» Supplied passage:
Practitioners Forge Effective Patient Recruitment Strategies

DCRI's 'HERO' Program Helps Create Clinical Research Champions in Community

If necessity is the mother of invention, the COVID-19 pandemic parented a number of innovative leaps forward in the clinical trial industry. From the increased adoption of technology to the embrace of decentralized clinical trials (DCTs), practitioners raised their performance across the board to ultimately produce safe and effective vaccines at warp speed.

In North Carolina, for example, the team at the Duke Clinical Research Institute (DCRI) developed the HERO program, a registry created at the outset of the COVID-19 epidemic. It invited healthcare workers to join a research-ready registry to fight the pandemic by sharing information on what it was like to work and live during the pandemic. As of June 2021, they’d enrolled more than 35,000 healthcare workers and those who support them, including family members and friends.

“We leveraged existing relationships to turn people into [clinical trial] champions,” says Patty McAdams, communications project manager at DCRI. McAdams and others will share key metrics and important lessons learned along the way during a July 14 ACRP Webinar designed to help attendees boost their own recruitment efforts.

The HERO team effectively deployed rapid enrollment in the registry fueled by strategic communications and other tools, including developing and packaging more than a dozen targeted promotional materials and campaigns into an online toolkit shared with stakeholders.

The team also produced more than 20 content pieces, including press releases, blog posts, and videos resulting in more than 190 media mentions from channels across the country that led to the enrollment of more than 15,000 people in two and a half months from all 50 states. It also conducted a town hall in March 2021 to help expand the program.

“People like to share stories, and [the town hall helped] us better understand what is on their mind” in terms of healthcare challenges and hot topics that will inform future research, McAdams says.

» Instructions for the task:
Echo the passage on the HERO recruitment program word for word, beginning at the words "If necessity is" and stopping after "members and friends.". The rows that follow were drawn from a separate source.

» Stored data entries:
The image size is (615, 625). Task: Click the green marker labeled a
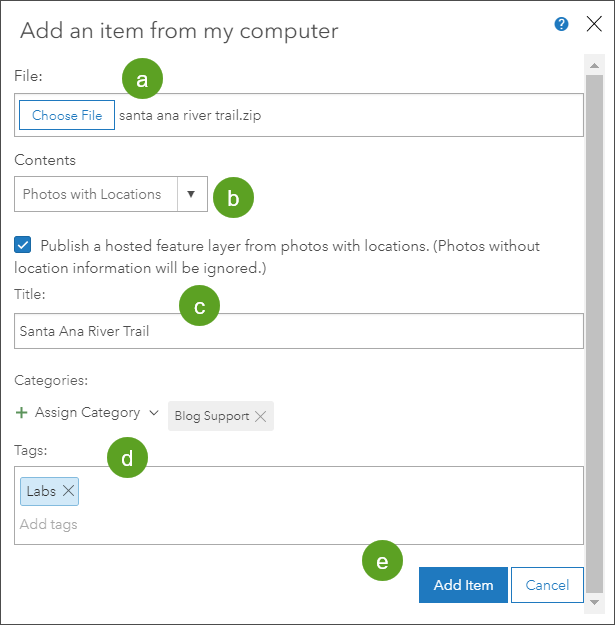coord(141,80)
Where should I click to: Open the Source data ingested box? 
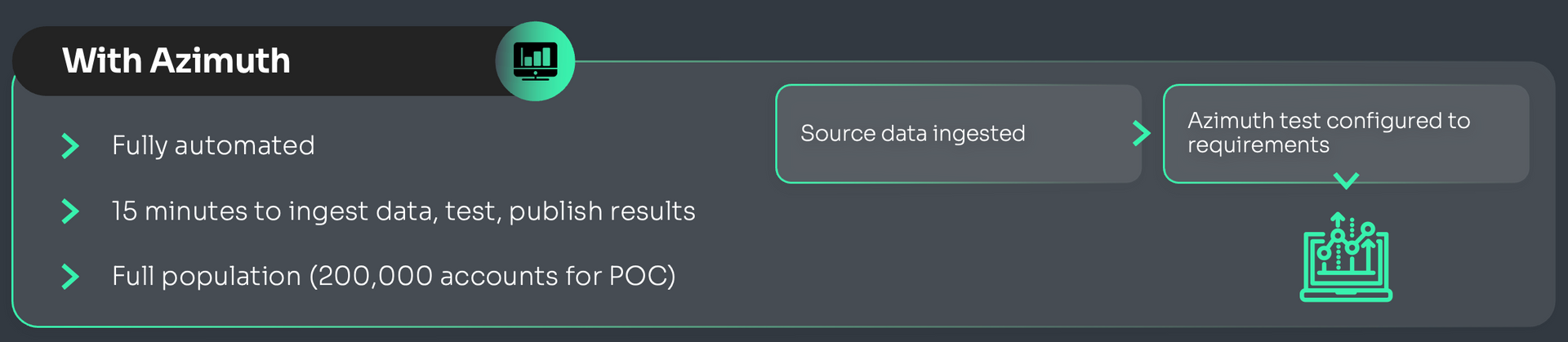point(959,134)
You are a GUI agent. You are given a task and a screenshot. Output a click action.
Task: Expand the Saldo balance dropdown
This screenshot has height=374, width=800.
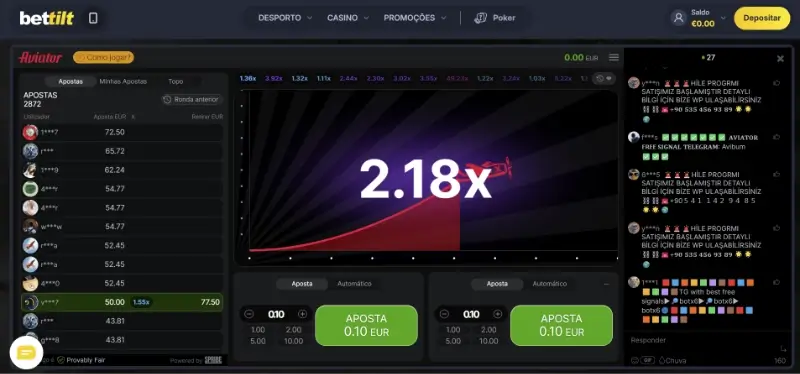coord(723,18)
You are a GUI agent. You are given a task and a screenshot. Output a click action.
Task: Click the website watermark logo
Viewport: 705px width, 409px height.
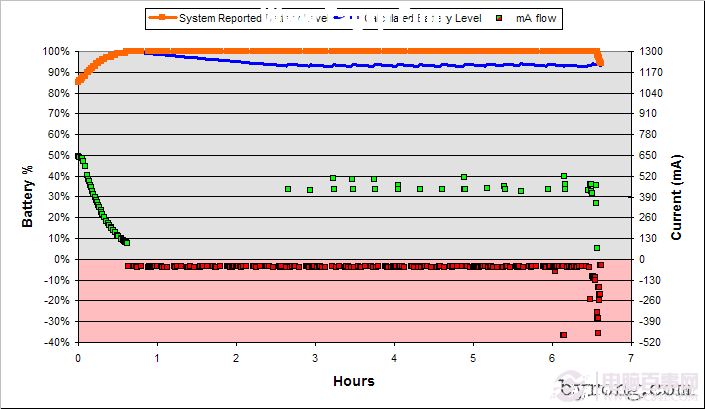pyautogui.click(x=627, y=387)
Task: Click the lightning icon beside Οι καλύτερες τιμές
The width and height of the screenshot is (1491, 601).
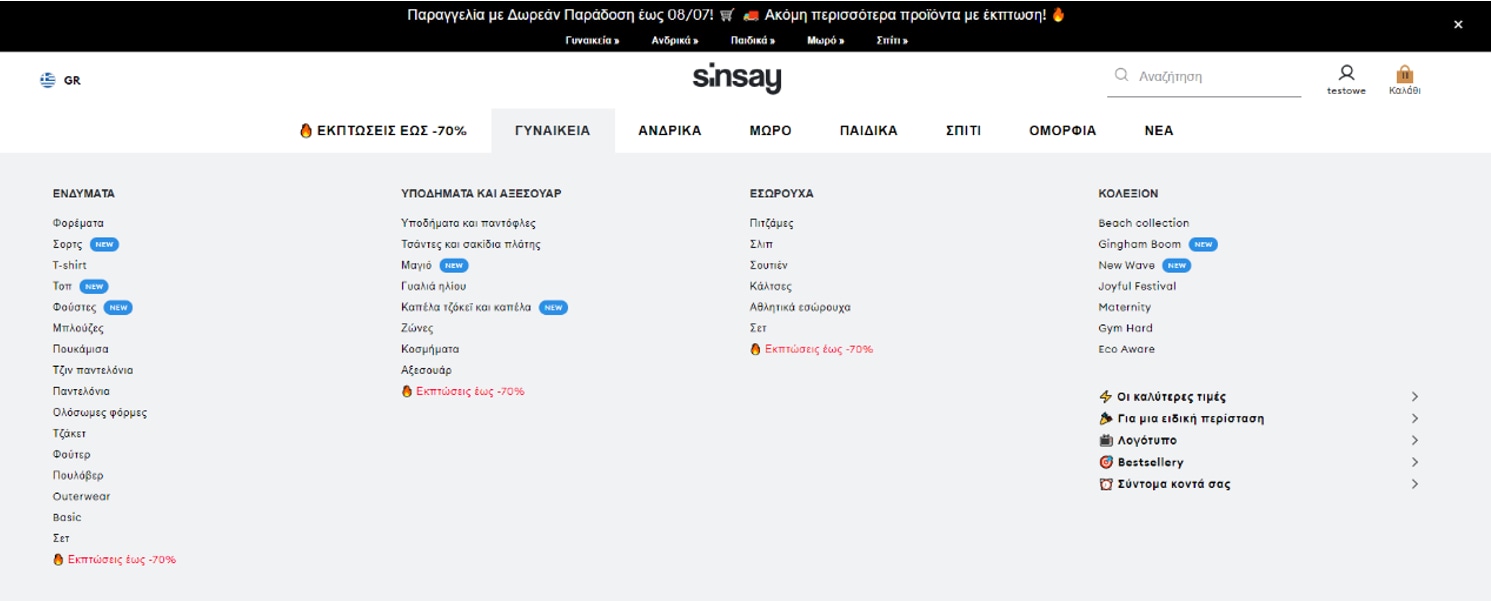Action: [1105, 397]
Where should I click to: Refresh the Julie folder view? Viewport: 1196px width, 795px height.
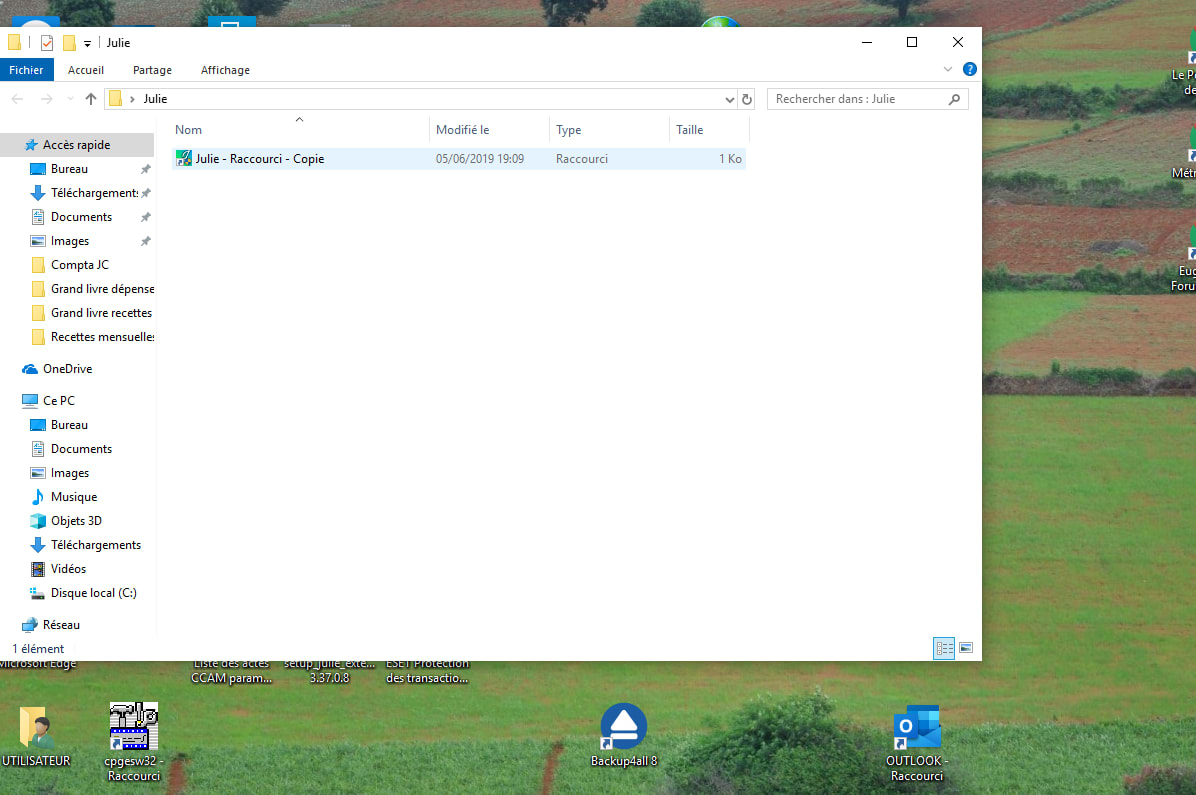pyautogui.click(x=746, y=99)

» Result for this task:
If necessity is the mother of invention, the COVID-19 pandemic parented a number of innovative leaps forward in the clinical trial industry. From the increased adoption of technology to the embrace of decentralized clinical trials (DCTs), practitioners raised their performance across the board to ultimately produce safe and effective vaccines at warp speed.

In North Carolina, for example, the team at the Duke Clinical Research Institute (DCRI) developed the HERO program, a registry created at the outset of the COVID-19 epidemic. It invited healthcare workers to join a research-ready registry to fight the pandemic by sharing information on what it was like to work and live during the pandemic. As of June 2021, they’d enrolled more than 35,000 healthcare workers and those who support them, including family members and friends.